How does the advanced CPQ model you propose work? What level of internal technical expertise does a company need to use an advanced CPQ solution?
There are two answers to this question, depending on whether you are talking about installing and integrating a new CPQ system, or using and configuring it once installed.
Installing a new CPQ system raises a number of challenges. In addition to a deep understanding of business objectives, you need the ability to interact with a wide variety of systems, using different, often legacy, interfaces.
Furthermore, due to the key role that CPQ will play in the enterprise, the expectations for the solution are very high. Test Driven Development (TDD) work models and a well done test automation infrastructure are essential. If possible, you want to implement a pilot installation among a subset of users, usually a product group or region, to gain experience with them before expanding to the rest of the company. Additionally, these new users will act as evangelists helping to overcome the natural resistance to change.
Once installed, the system should be manageable by the corporate user independently. Ideally, marketing or backoffice should be able to perform backend tasks such as adding products, configuring packages, adjusting prices, running promotions, etc.
Who should drive the results of the integration: the technical manager or the functional manager using the software? What are the best practices that you advise companies to follow when it comes to integrating disparate systems to gain a competitive advantage?
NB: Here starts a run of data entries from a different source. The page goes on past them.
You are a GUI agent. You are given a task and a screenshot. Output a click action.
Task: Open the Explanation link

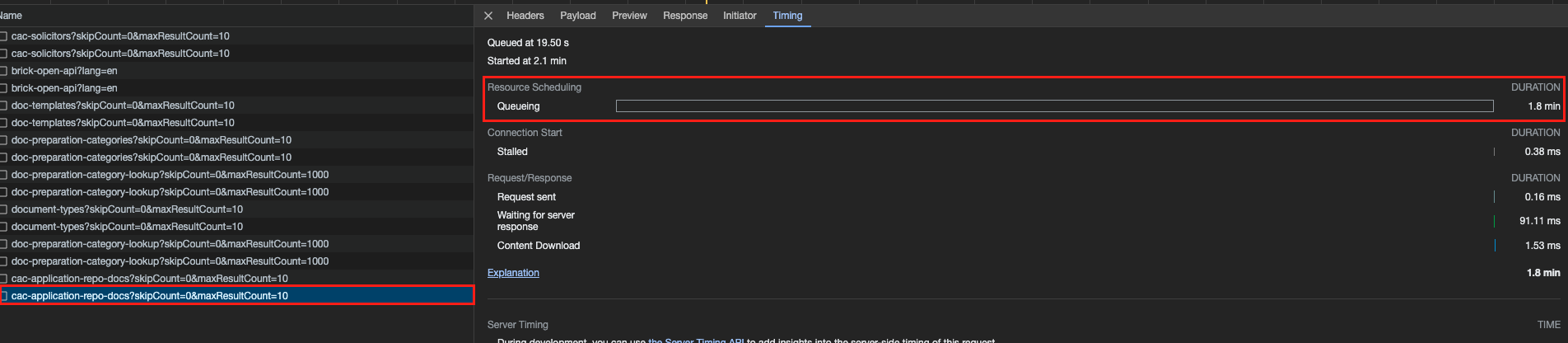point(513,273)
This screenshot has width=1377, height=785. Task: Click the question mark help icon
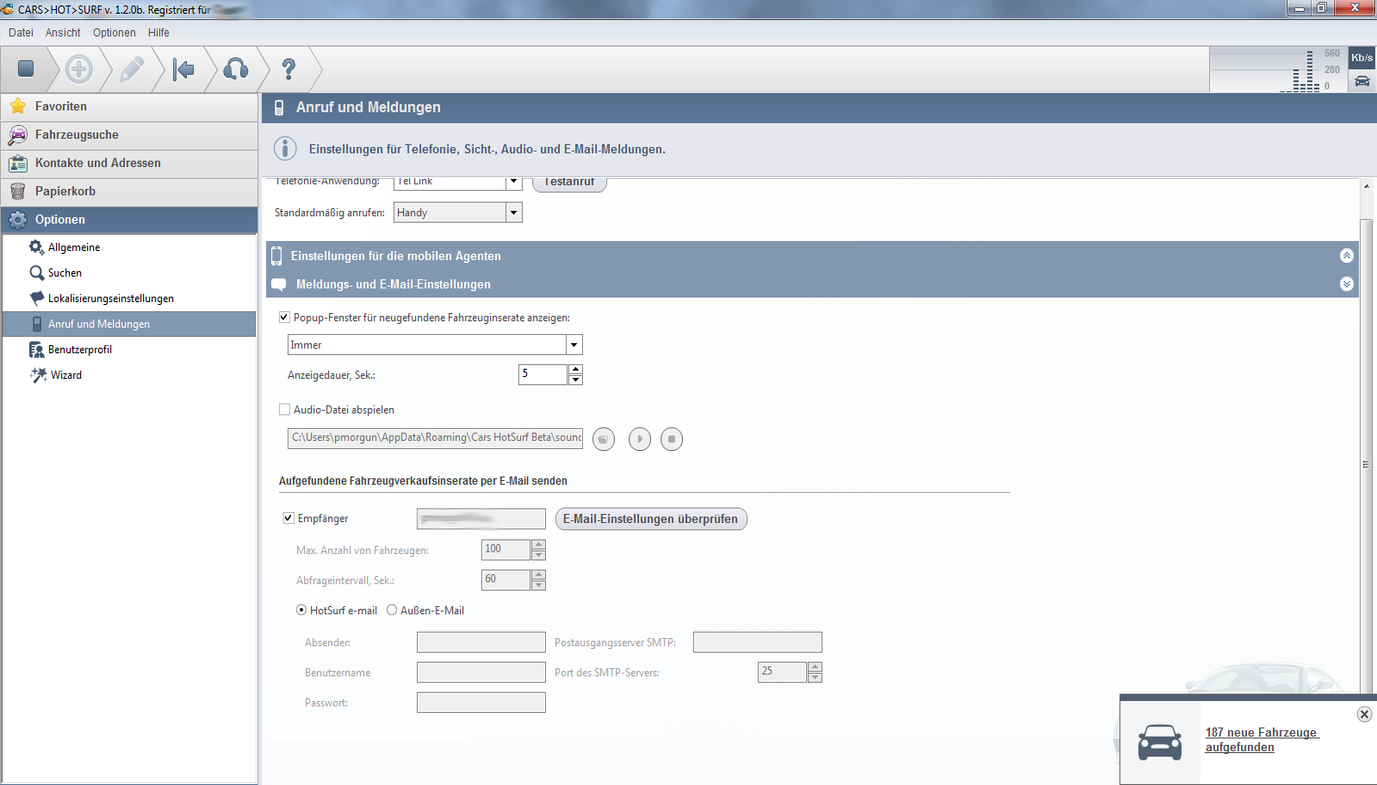(289, 69)
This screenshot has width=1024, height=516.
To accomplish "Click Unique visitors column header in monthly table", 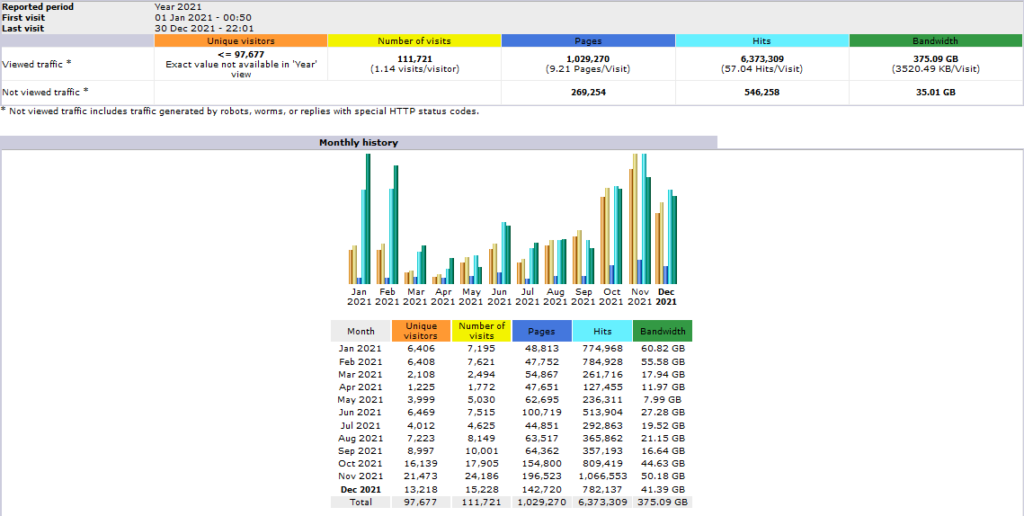I will tap(421, 331).
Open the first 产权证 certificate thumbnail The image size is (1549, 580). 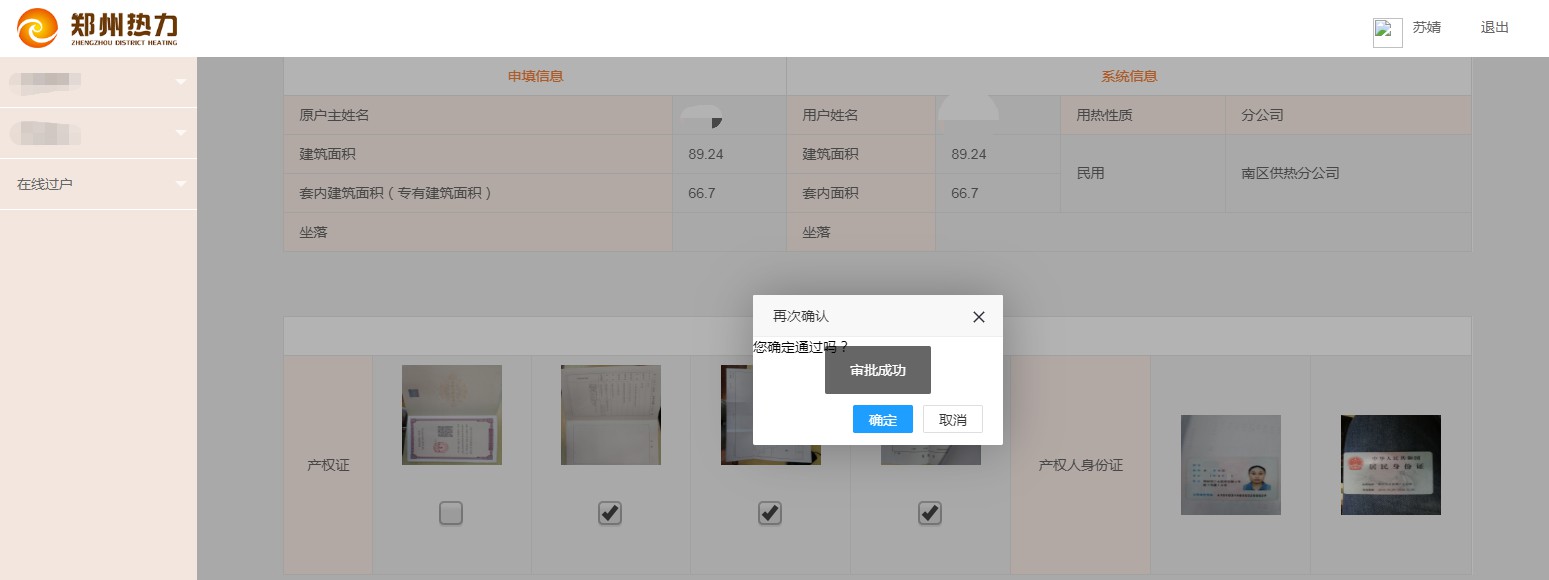point(451,415)
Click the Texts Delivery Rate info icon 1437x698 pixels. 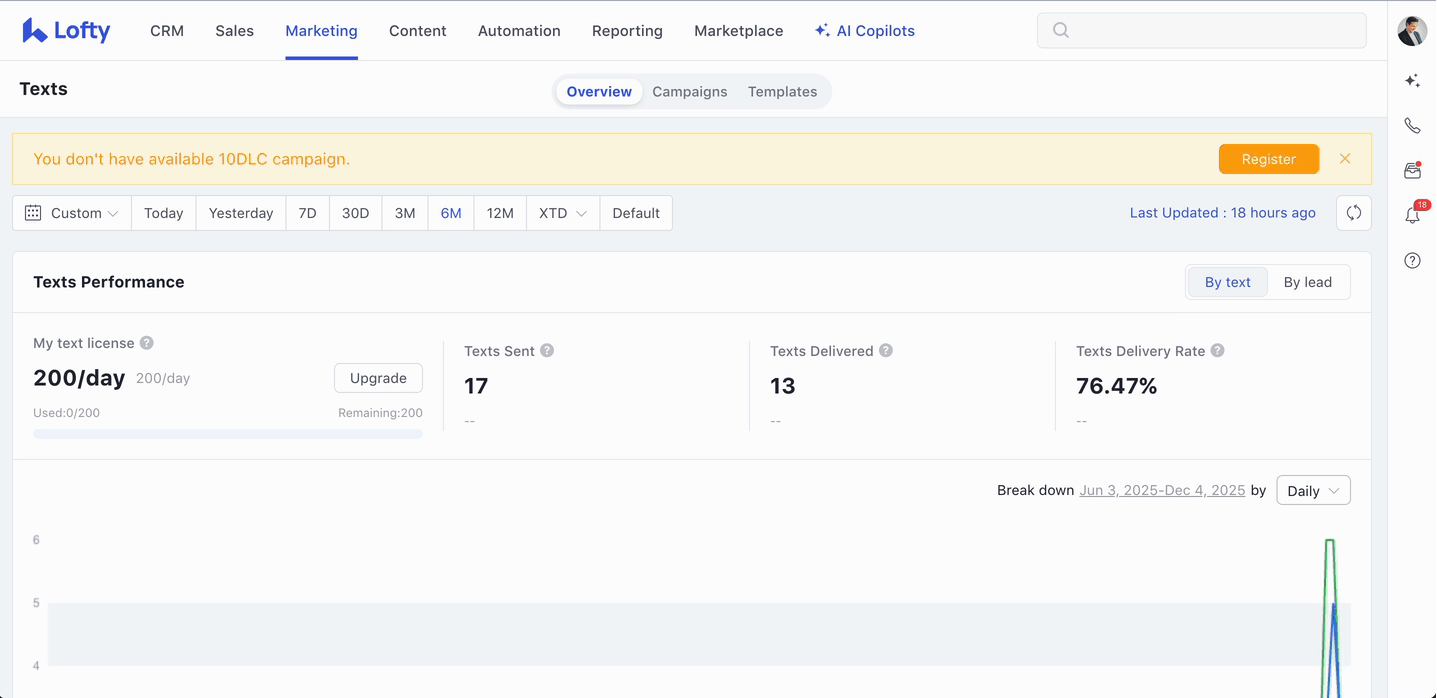pos(1217,351)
Often integration initiatives are perceived by management in a very simplistic way, just as an issue that concerns the technical staff who must find a way to make the web services communicate with each other, or something like that. The reality is very different. Integrating disparate systems is primarily a matter of business results and should be treated as such from the outset.
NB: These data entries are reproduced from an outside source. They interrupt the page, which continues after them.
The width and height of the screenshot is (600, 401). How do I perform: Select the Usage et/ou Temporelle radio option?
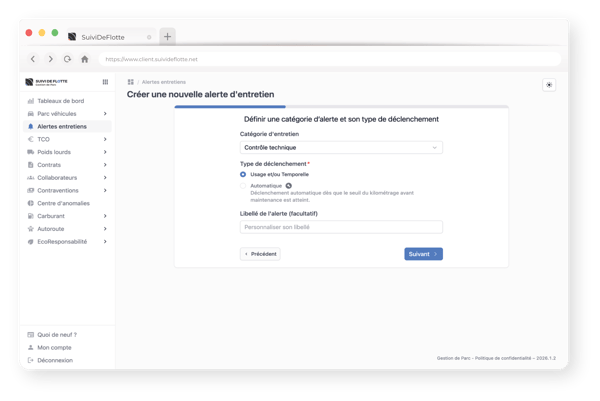click(243, 174)
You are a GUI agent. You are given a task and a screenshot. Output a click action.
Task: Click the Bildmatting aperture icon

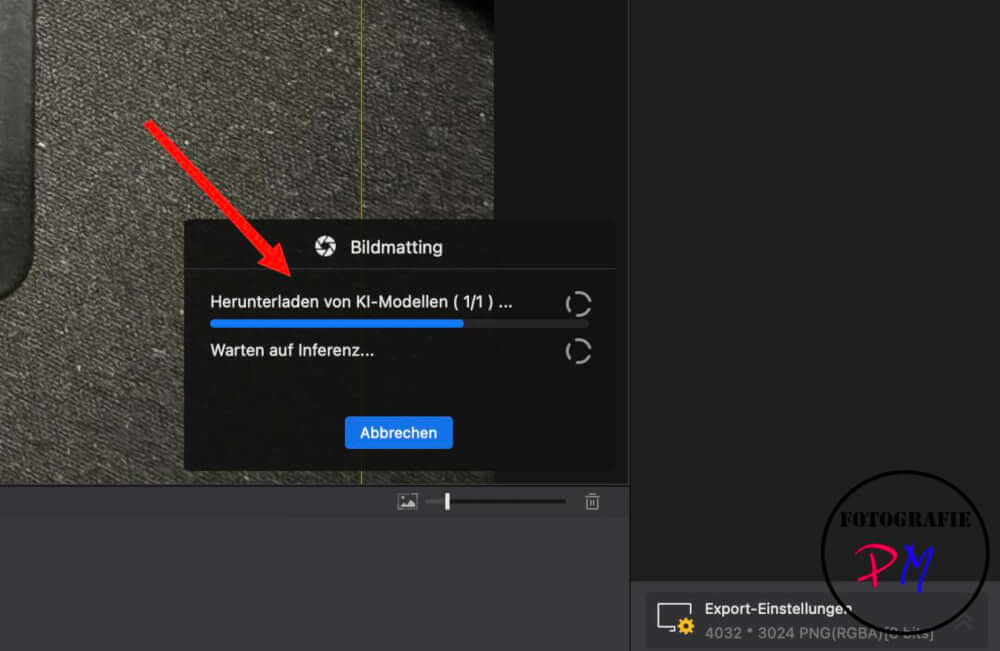pos(325,246)
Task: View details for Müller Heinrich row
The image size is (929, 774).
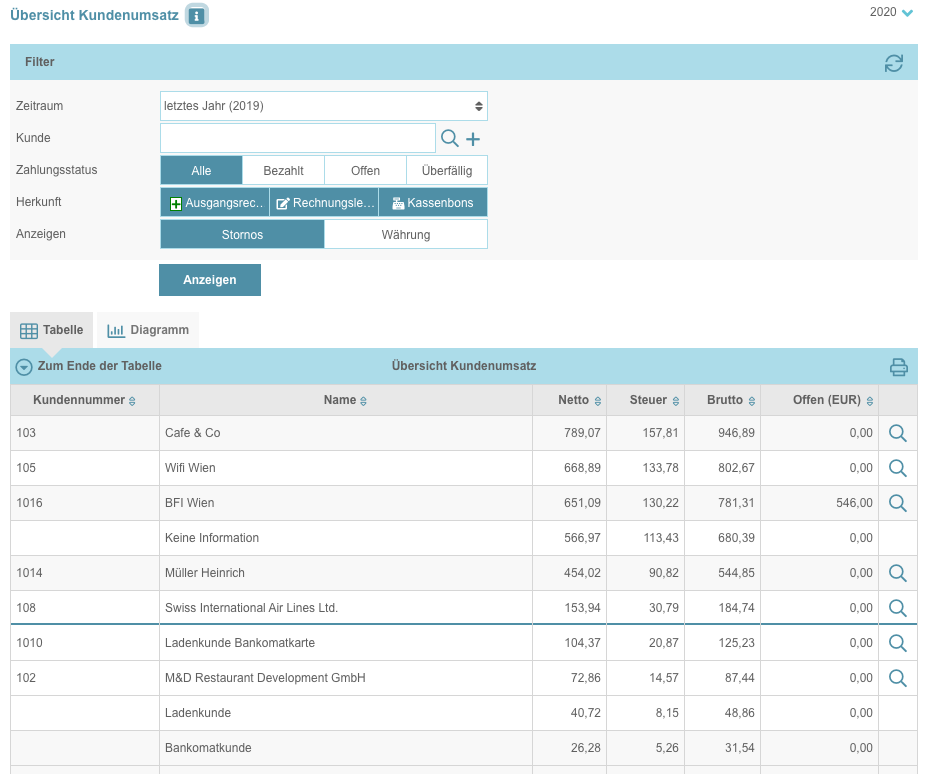Action: 897,573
The approach we have at Apparound, and which I recommend, is to meet stakeholders immediately and understand what results they expect their business units to achieve from the integration. So you can model the User Experience from start to finish. Only then will we be able to work effectively through the technical architecture of the integrated solution.
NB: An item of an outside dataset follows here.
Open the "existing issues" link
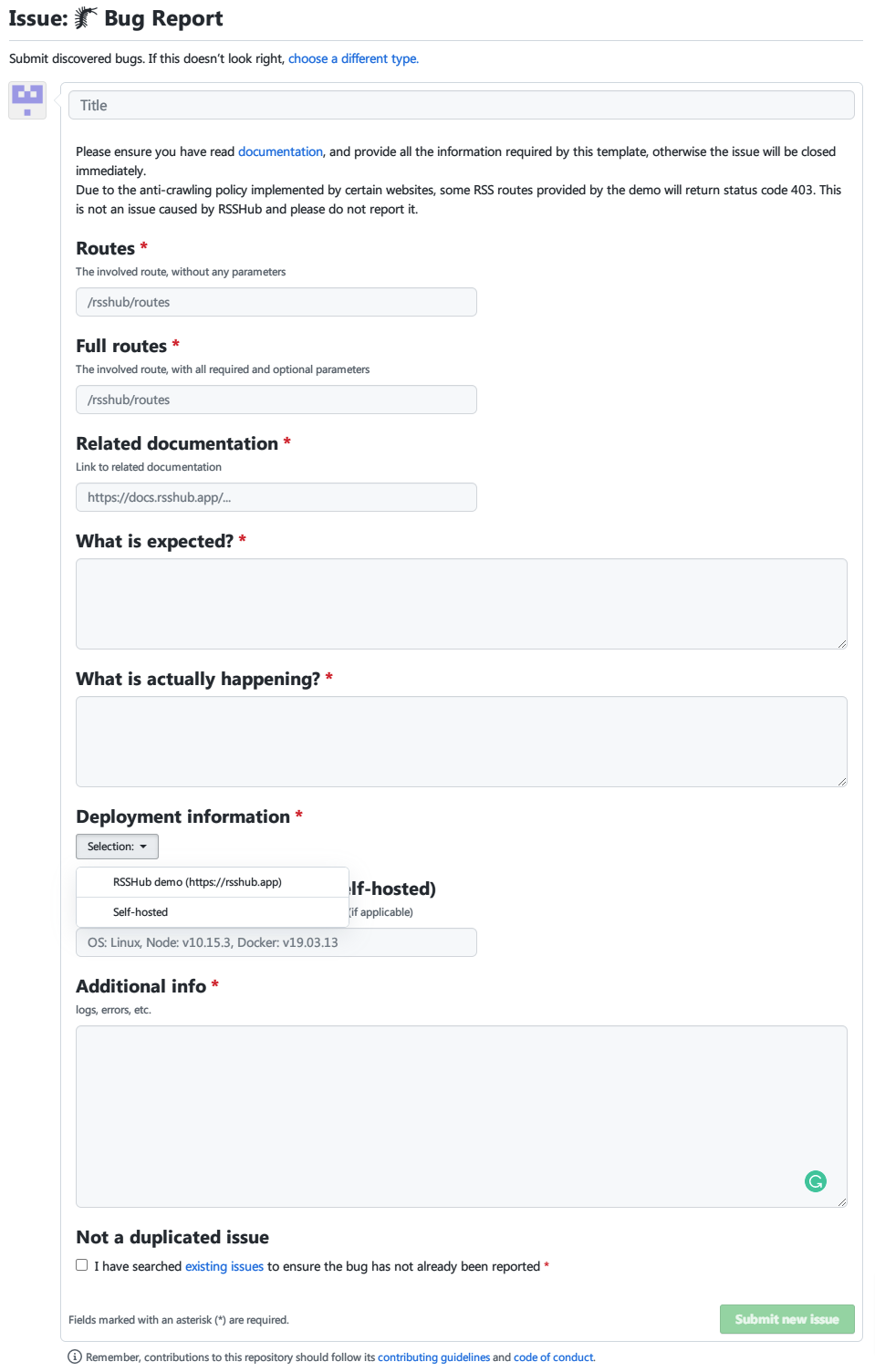The width and height of the screenshot is (875, 1372). [x=224, y=1266]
Tell us more about the integration of the different tools with company systems. Who has them and how do they make life easier?
Interoperability in the age of cloud computing is a key issue. Nowadays, having a multipurpose tool that solves all business challenges on its own, even in a company with a large budget, is unthinkable. There is a plethora of specialist services that are increasingly being delivered through the cloud, including CPQ. The challenge of the provider is to make these services flexible enough and easy to integrate with each other, so that the user experience can be satisfactory.
The buyer’s challenge is to find the right compromise between the solutions available on the market. The vendor must be large enough to provide the necessary technology, reliability, and performance (including the product roadmap). But it also needs to be small enough to consider you a strategic customer, worthy of being supported and listened to.
About Federico Bonarrigo:
Federico Bonarrigo graduated in Computer Engineering from the University of Pisa in 1999 and started his career as a .NET web developer and database designer. His passion for designing web architectures for business led him to become the founding CTO of Apparound in 2008. Federico’s team pioneered the development of the first CPQ tools for global telecommunications and made Apparound a leading provider in Italy of CPQ software and Sales Enablement.